R-loop score is closely linked to the prognosis of all cancers

Considering that R-loop plays a significant role in tumor progression, we evaluated the prognostic value of R-loop patterns. We first plotted the hazard ratio (HR) curve related to the R-loop score and found that the prognostic value of the R-loop score in seven independent cohorts of LUAD (TCGA-LUAD, GSE13213, GSE30219, GSE31210, GSE41271, GSE50081, and GSE72094) was linear (Fig. 5A and Figure S7A). The median value of the R-loop scores was set as the reference line. The 95% confidence interval (CI) of the Ln (HR) region was below the reference line when the R-loop score was less than the median value, and vice versa. Patients were classified into high- and low-score subgroups according to the median R-loop score. Kaplan–Meier survival analysis revealed that the high-score group had remarkably better outcomes than the low-score group in all LUAD cohorts (Fig. 5B and Figure S7B). Accordingly, R-loop score can act as a valuable prognostic marker for LUAD patients.

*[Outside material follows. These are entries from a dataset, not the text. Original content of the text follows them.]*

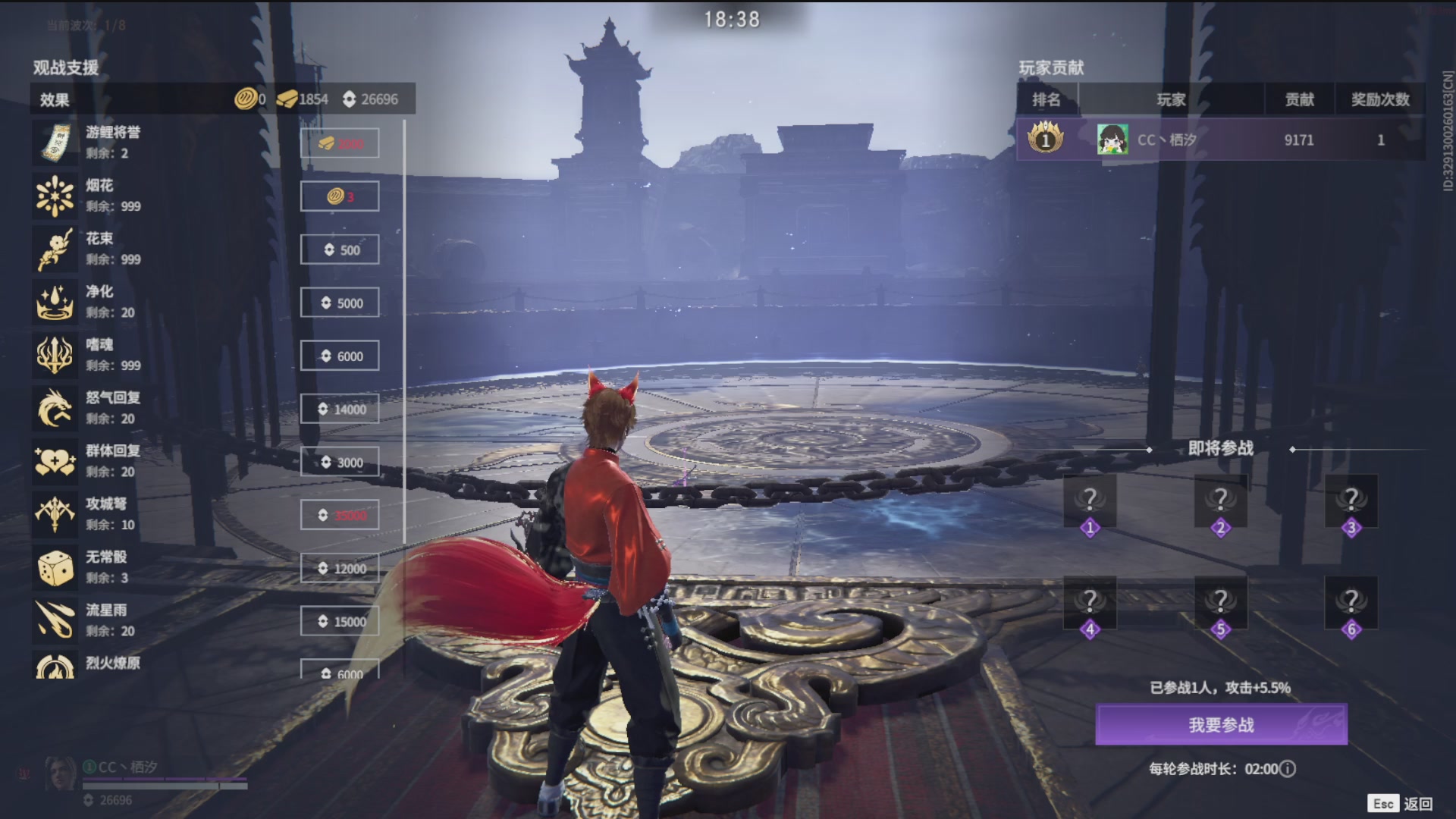
Task: Buy 群体回复 group heal for 3000
Action: pyautogui.click(x=340, y=462)
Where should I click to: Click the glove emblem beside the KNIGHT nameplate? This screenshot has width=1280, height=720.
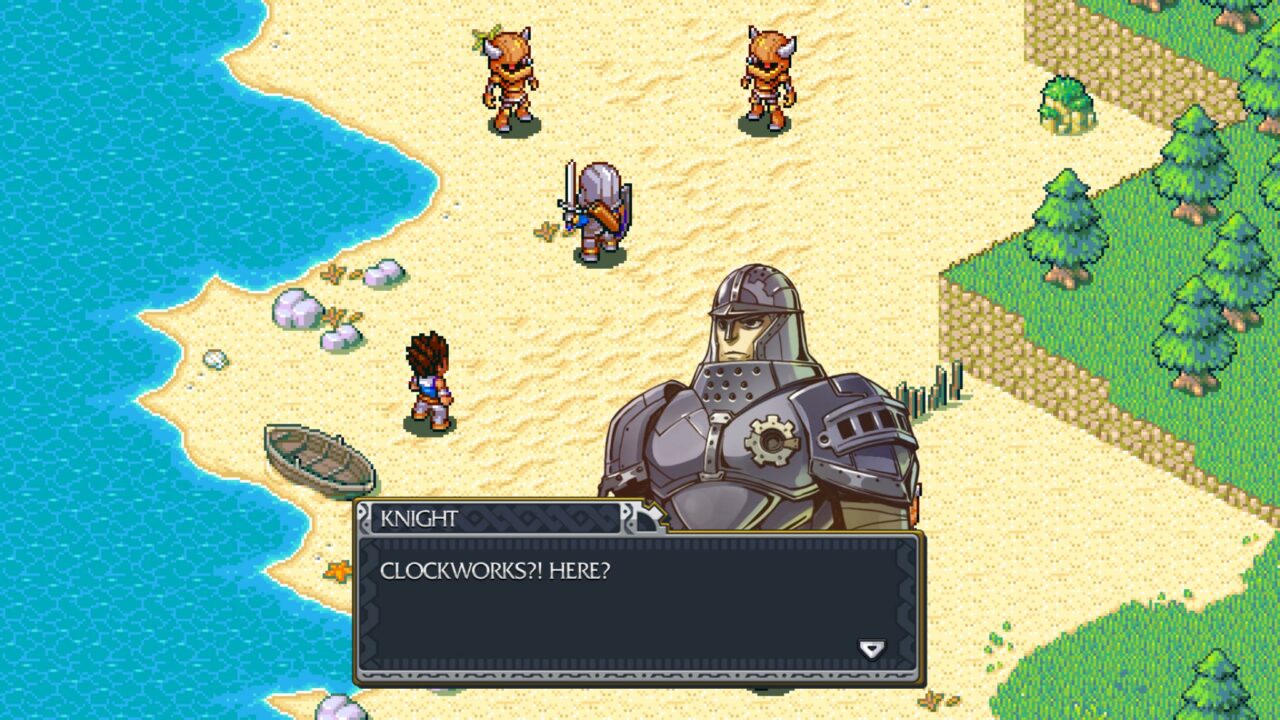click(648, 517)
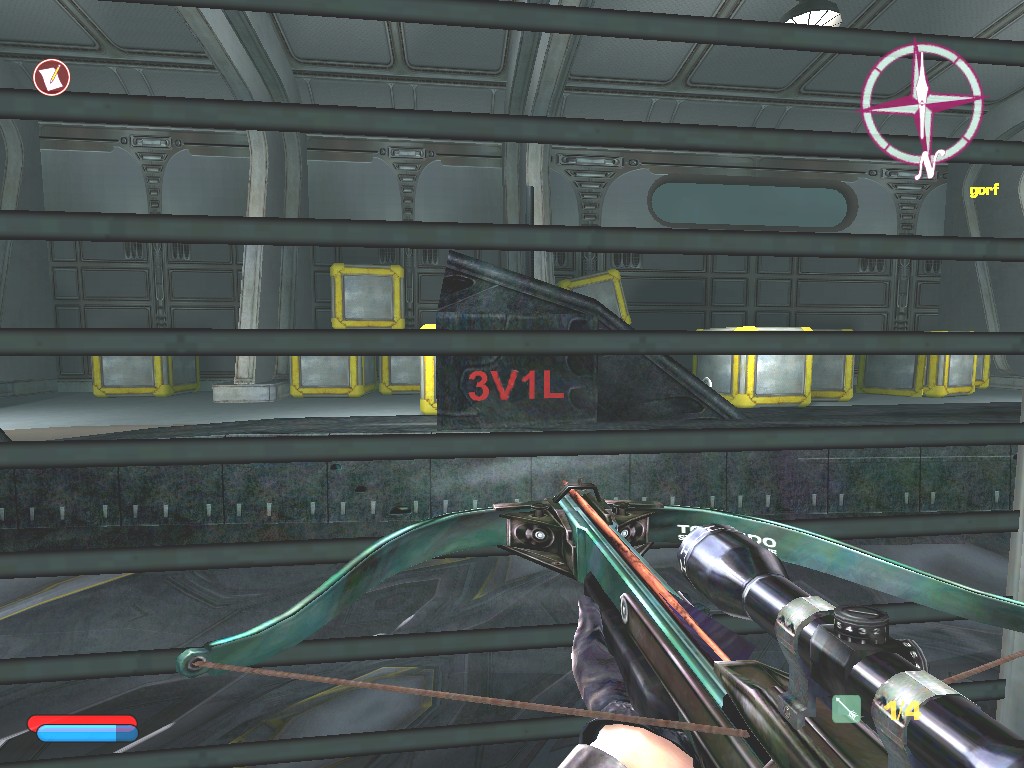Select the green crossbow bolt ammo icon
This screenshot has width=1024, height=768.
click(x=846, y=709)
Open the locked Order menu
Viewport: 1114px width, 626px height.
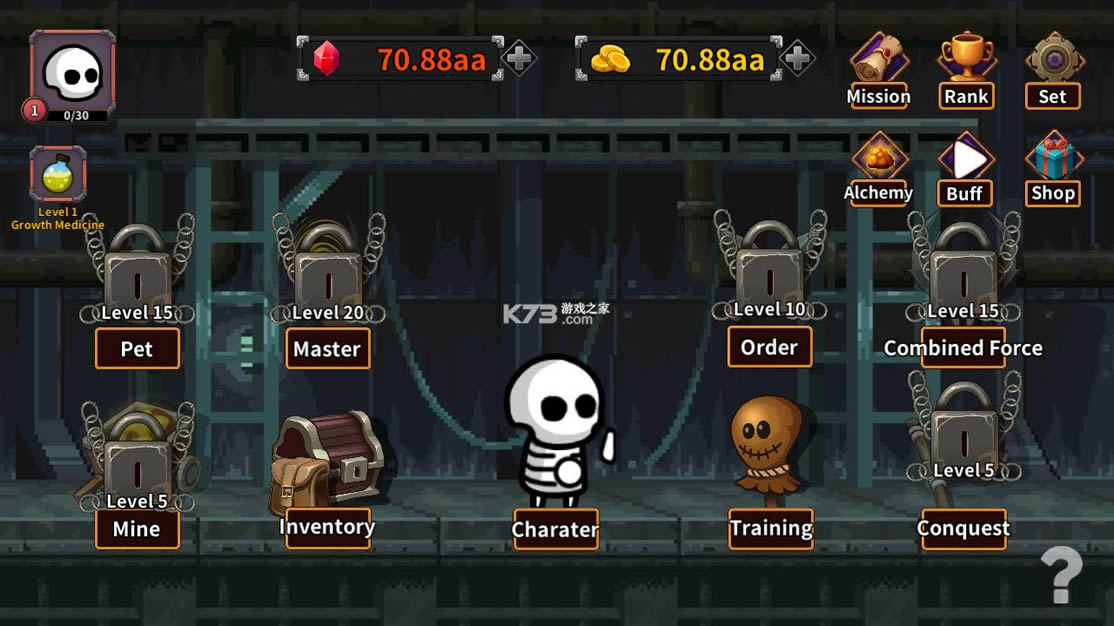(769, 347)
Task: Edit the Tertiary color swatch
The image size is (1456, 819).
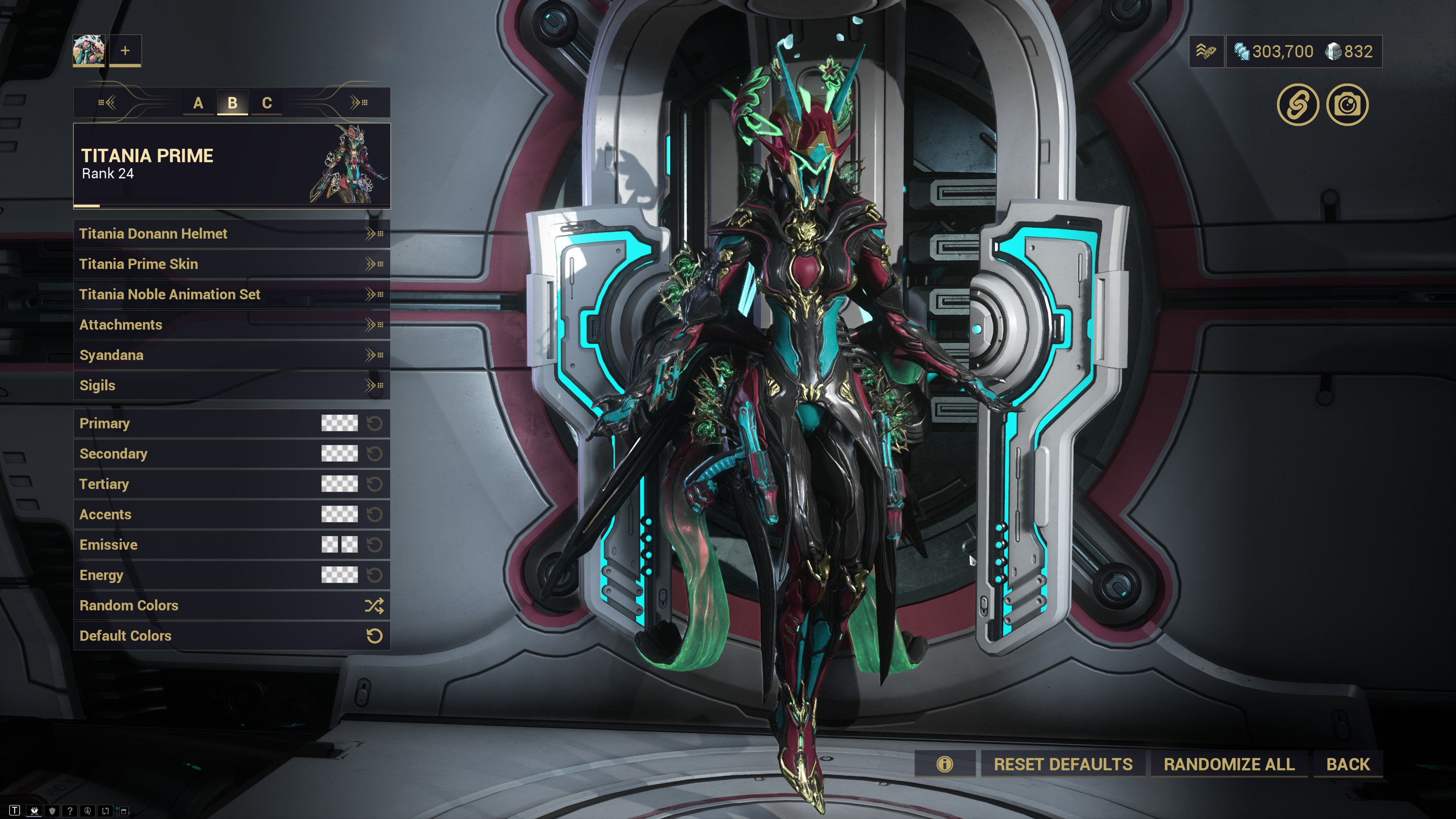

R-loop score correlated with prognosis. A Nonparametric estimates of the dependence of the all-time risk of mortality on R-loop scores using smoothHR, and the difference in the overall survival rate between patients with high and low R-loop scores (log-rank test). B Hazard ratios (HRs; 95% confidence intervals) based on Cox proportional hazard models (log-rank test). C R-loop scores across 33 tumor types in TCGA. D The difference in the R-loop score between tumor tissues and adjacent normal controls across 22 TCGA tumor types (log-rank test). E HRs (95% confidence intervals) based on univariate or multivariate Cox proportional hazards models in 33 tumor types (log-rank test)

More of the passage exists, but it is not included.